*** Selection ***
Well, I had a lovely birthday, as it turned out.
It seemed to stretch over about ten days in all, what with the trip to Copenhagen, followed by a few days in Cornwall.
Oh, and there was a mini-celebration when I got home too, with presents from family and friends.
But now it’s all over and life settles back into it’s normal pattern.
I was going to post pictures of Copenhagen, but actually, I was too busy living the experience. And the few photos I did take were to remind me of the lovely time I had, rather than to show off.
This one was taken at the (not very good) flea market…
But, on some deeper level, I just didn’t feel any desire to share.
In fact, I’ve not been very interested in the internet world at all lately, apart from keeping up with people I know in real life.
I’ve had no taste for blogging, no interest in Pinterest, nothing to put on Instagram and no tweets worth twittering on about.
*** Data extract ***
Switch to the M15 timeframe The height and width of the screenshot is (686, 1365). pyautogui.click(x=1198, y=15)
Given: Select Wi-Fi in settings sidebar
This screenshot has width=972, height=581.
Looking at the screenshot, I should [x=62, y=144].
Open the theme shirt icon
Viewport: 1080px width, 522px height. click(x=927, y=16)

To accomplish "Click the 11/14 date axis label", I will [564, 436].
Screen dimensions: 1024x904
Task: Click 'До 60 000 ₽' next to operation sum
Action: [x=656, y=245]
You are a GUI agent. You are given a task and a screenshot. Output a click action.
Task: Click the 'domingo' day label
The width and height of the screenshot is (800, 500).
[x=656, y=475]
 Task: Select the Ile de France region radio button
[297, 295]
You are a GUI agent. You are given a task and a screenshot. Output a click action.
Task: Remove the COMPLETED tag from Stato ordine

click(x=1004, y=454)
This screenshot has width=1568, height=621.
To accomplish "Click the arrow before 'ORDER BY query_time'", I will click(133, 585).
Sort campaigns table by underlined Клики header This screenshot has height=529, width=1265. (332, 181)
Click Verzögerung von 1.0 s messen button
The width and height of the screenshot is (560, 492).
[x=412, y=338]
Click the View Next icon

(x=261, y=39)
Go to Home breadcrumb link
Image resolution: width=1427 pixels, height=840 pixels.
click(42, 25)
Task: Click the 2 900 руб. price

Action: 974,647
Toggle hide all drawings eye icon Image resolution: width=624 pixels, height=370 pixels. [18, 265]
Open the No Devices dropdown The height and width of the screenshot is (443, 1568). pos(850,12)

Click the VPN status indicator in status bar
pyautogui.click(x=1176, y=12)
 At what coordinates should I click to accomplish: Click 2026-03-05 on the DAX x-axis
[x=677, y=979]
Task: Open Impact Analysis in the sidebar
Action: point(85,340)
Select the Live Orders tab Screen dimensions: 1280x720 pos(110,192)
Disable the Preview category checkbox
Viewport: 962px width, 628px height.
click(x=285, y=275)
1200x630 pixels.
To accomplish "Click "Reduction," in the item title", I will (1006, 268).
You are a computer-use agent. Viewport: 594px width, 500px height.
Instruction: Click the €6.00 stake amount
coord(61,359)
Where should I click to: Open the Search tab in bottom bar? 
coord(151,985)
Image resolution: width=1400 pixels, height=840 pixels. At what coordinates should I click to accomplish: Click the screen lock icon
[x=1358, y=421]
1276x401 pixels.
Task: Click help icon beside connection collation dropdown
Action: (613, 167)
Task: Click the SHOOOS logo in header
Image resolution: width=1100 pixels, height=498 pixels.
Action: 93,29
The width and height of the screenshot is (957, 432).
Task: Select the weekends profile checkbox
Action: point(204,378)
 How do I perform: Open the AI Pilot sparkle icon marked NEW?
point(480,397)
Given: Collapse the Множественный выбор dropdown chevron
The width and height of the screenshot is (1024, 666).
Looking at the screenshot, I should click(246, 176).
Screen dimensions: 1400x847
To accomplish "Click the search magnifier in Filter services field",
***
Output everything in the blog post from "But now it’s" down to "desire to share.", copying the wording without any changes. The entries have no connection to the blog post.

*Solved exercise*:
But now it’s all over and life settles back into it’s normal pattern.
I was going to post pictures of Copenhagen, but actually, I was too busy living the experience. And the few photos I did take were to remind me of the lovely time I had, rather than to show off.
This one was taken at the (not very good) flea market…
But, on some deeper level, I just didn’t feel any desire to share.